Reléguant les strass et paillettes sur les standers des costumières d’Hollywood, la version imaginée par Pierre Huyghe de « Fenêtre sur cour » d’Alfred Hitchcock sacrifie à l’essentiel. Filmé en temps réel en filant les séquences dans l’ordre du «storyboard» d’origine, le «remake», s’il est fidèle aux plans et cadrages de l’oeuvre de base, n’en varie pas moins en ce que le lieu et les acteurs ont été changés. Ainsi débarassé de son auréole mythique (le lieu et ses protagonistes »oscarisés »), l’histoire renoue avec la banalité d’une situation profondément quotidienne.

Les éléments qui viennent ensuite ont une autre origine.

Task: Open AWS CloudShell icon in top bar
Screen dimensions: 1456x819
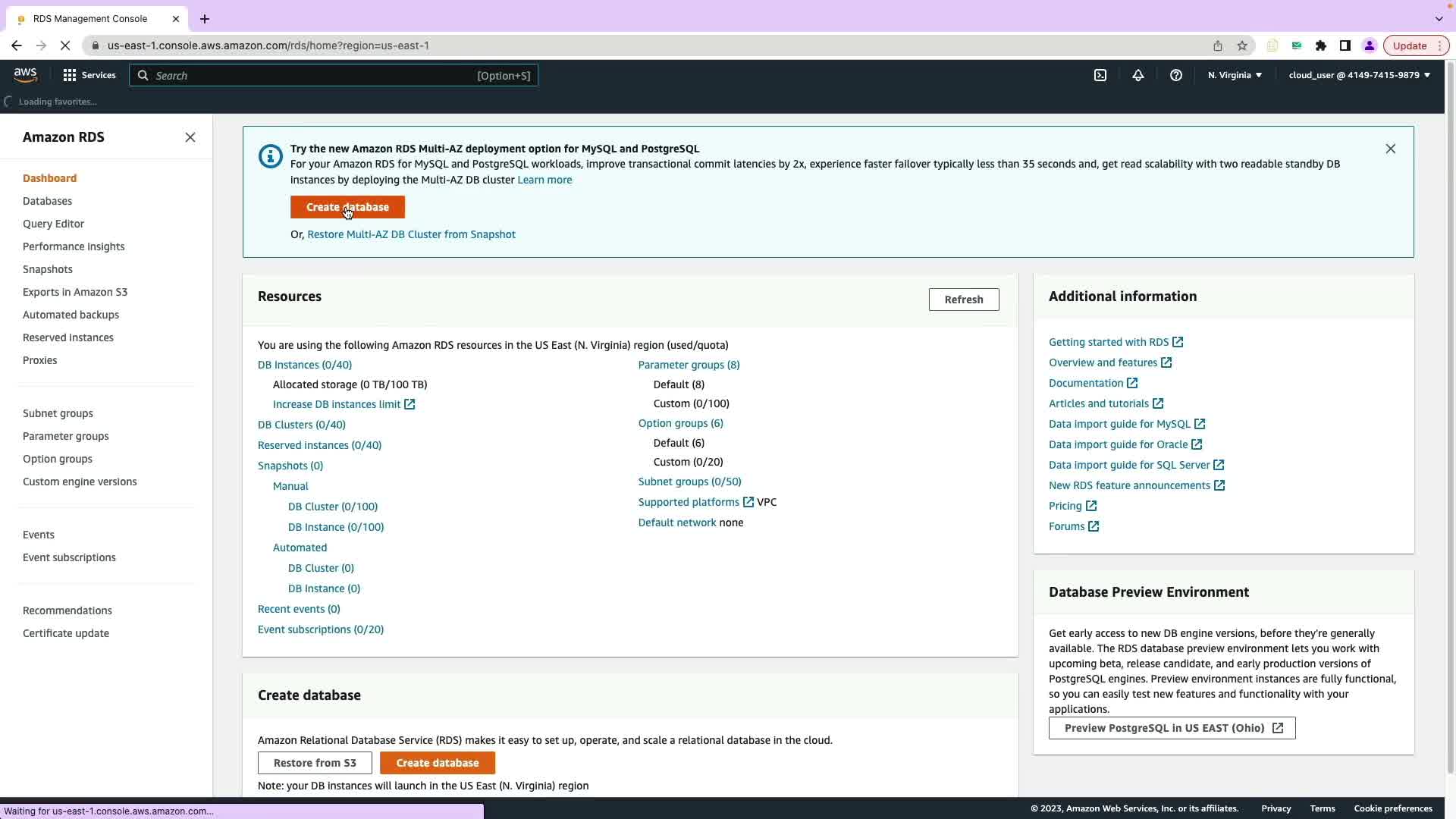Action: click(x=1100, y=75)
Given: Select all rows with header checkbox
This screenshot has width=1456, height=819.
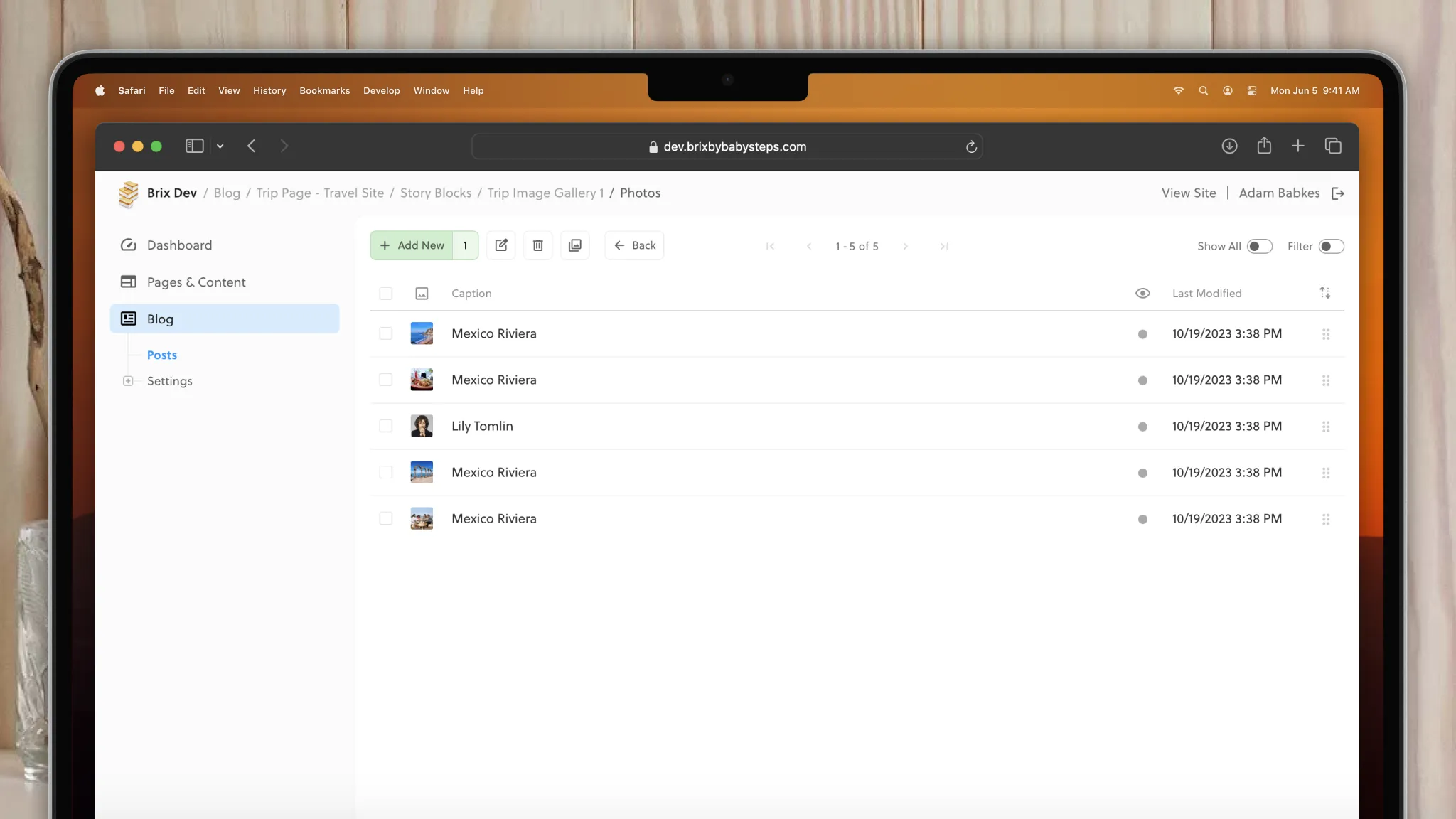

De même Pierre Huyghe, en tant que prestateur de service, offre le ramonage d’une haute cheminée dijonnaise ou la maintenance temporaire des bacs fleuris de la Ville de Paris. Occupations anodines, que d’aucuns rangeraient dans le genre dit « vulgaire », il les documente pourtant et les reproduit sur des affiches placardées sur le lieu même où s’est déroulée l’action. A la manière du fruit mûr qui rencontre brutalement le sol qu’il contemplait jadis depuis sa branche, le passant devant les images de cette réalité « grossièrement » retransmise s’observe dans son rôle de spectateur urbain.

 

L’affiche, le film, la déambulation : le travail de Pierre Huyghe se situe dans le rapport qu’entretient le passant/spectateur avec son milieu naturel paradoxalement virtuel (puisque vécu à travers l’inflation des interfaces visuels). Au décalage de l’événement que le spectateur contemple avec un temps de retard semble correspondre une mise en doute de la réalité telle qu’elle est représentée. Réalisateur de cette « spectacularisation », Pierre Huyghe s’ébat dans une société qui semble bien avoir mis Guy Debord au pilon.